Aug. 12 (UPI) — The White House has ordered a sweeping review of the Smithsonian’s exhibitions and materials as part of President Donald Trump‘s efforts to promote a rosier presentation of the nation’s past.

The order came in a letter signed by three White House aides to Smithsonian Institution Secretary Lonnie G. Bunch III that was posted online Tuesday. The letter indicates that the Trump administration is again turning its attention on the Smithsonian, a premiere group of museums and research centers located in the nation’s capital, as it seeks to reshape cultural institutions.

The letter requested a sizable list of the Smithsonian’s internal documents that will be used in a review to ensure the museum aligns with an earlier Trump administration directive “to celebrate American exceptionalism, remove divisive or partisan narratives, and restore confidence in our shared cultural institutions.”

The review will focus on eight of the Smithsonian’s museums with an eye on next year’s 250th anniversary of the signing of the Declaration of Independence and the museum’s plans for the event, according to the letter.

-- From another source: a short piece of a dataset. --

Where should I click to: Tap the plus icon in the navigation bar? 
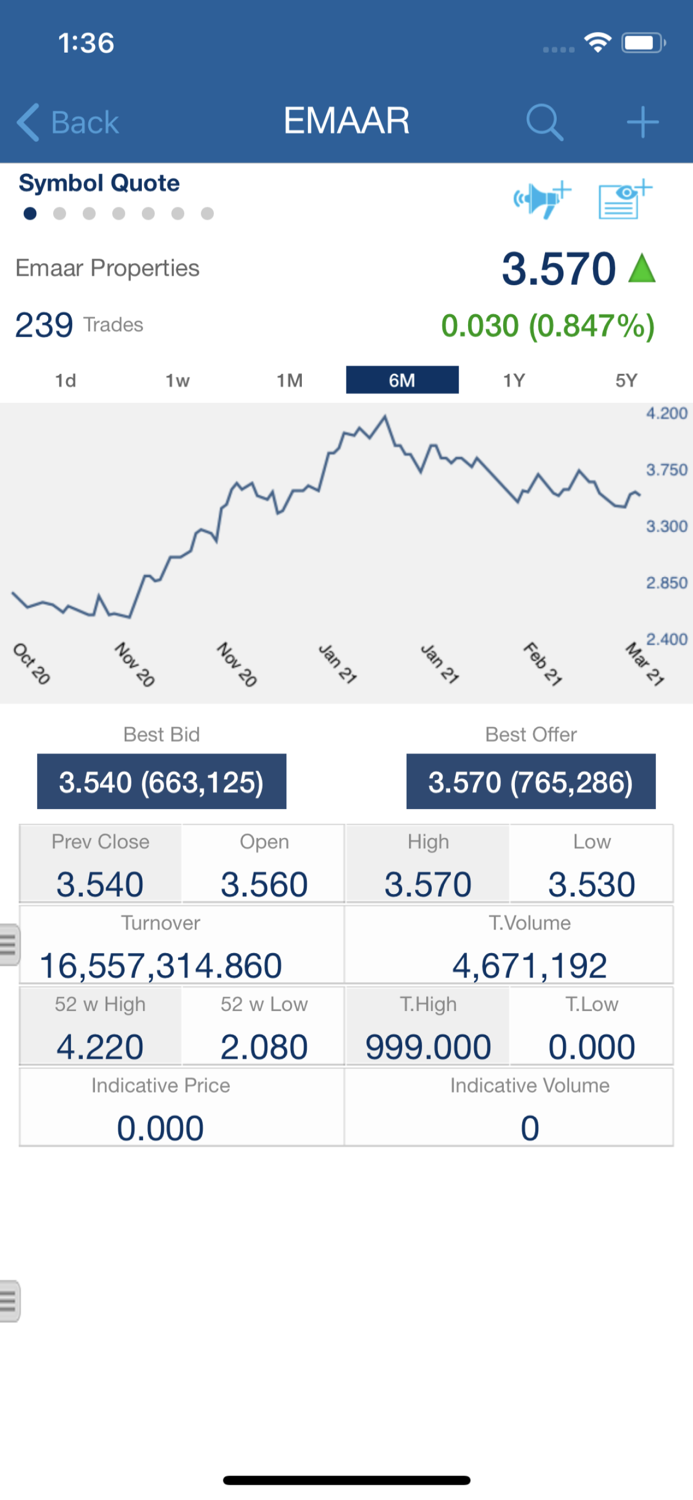pos(642,122)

Materials that will be included in the review included exhibition texts, educational materials and social media “to assess tone, historical framing, and alignment with American ideals.”

“As we prepare to celebrate the 250th anniversary of our nation’s founding, it is more important than ever that our national museums reflect the unity, progress, and enduring values that define the American story,” states the letter signed by aides Lindsey Halligan, Vince Haley and Russell Vought.

This isn’t the first time Trump has sought more control over the Smithsonian. Earlier in his term, Trump issued an executive order seeking to end “influence of a divisive, race-centered ideology” at the Smithsonian. More recently, Smithsonian staff temporarily removed references to Trump’s two impeachments from an exhibit on presidential power.

The upcoming review of the Smithsonian will also include interviews with staff to understand the development of its exhibits, according to the letter, which states that its goal is not to interfere with its operations.

Additionally, the review will evaluate how existing materials and collections “are being used or could be used to highlight American achievement and progress” and if they should be conveyed to other institutions. Lastly, the review will seek “the development of consistent curatorial guidelines that reflect the Smithsonian’s original mission.”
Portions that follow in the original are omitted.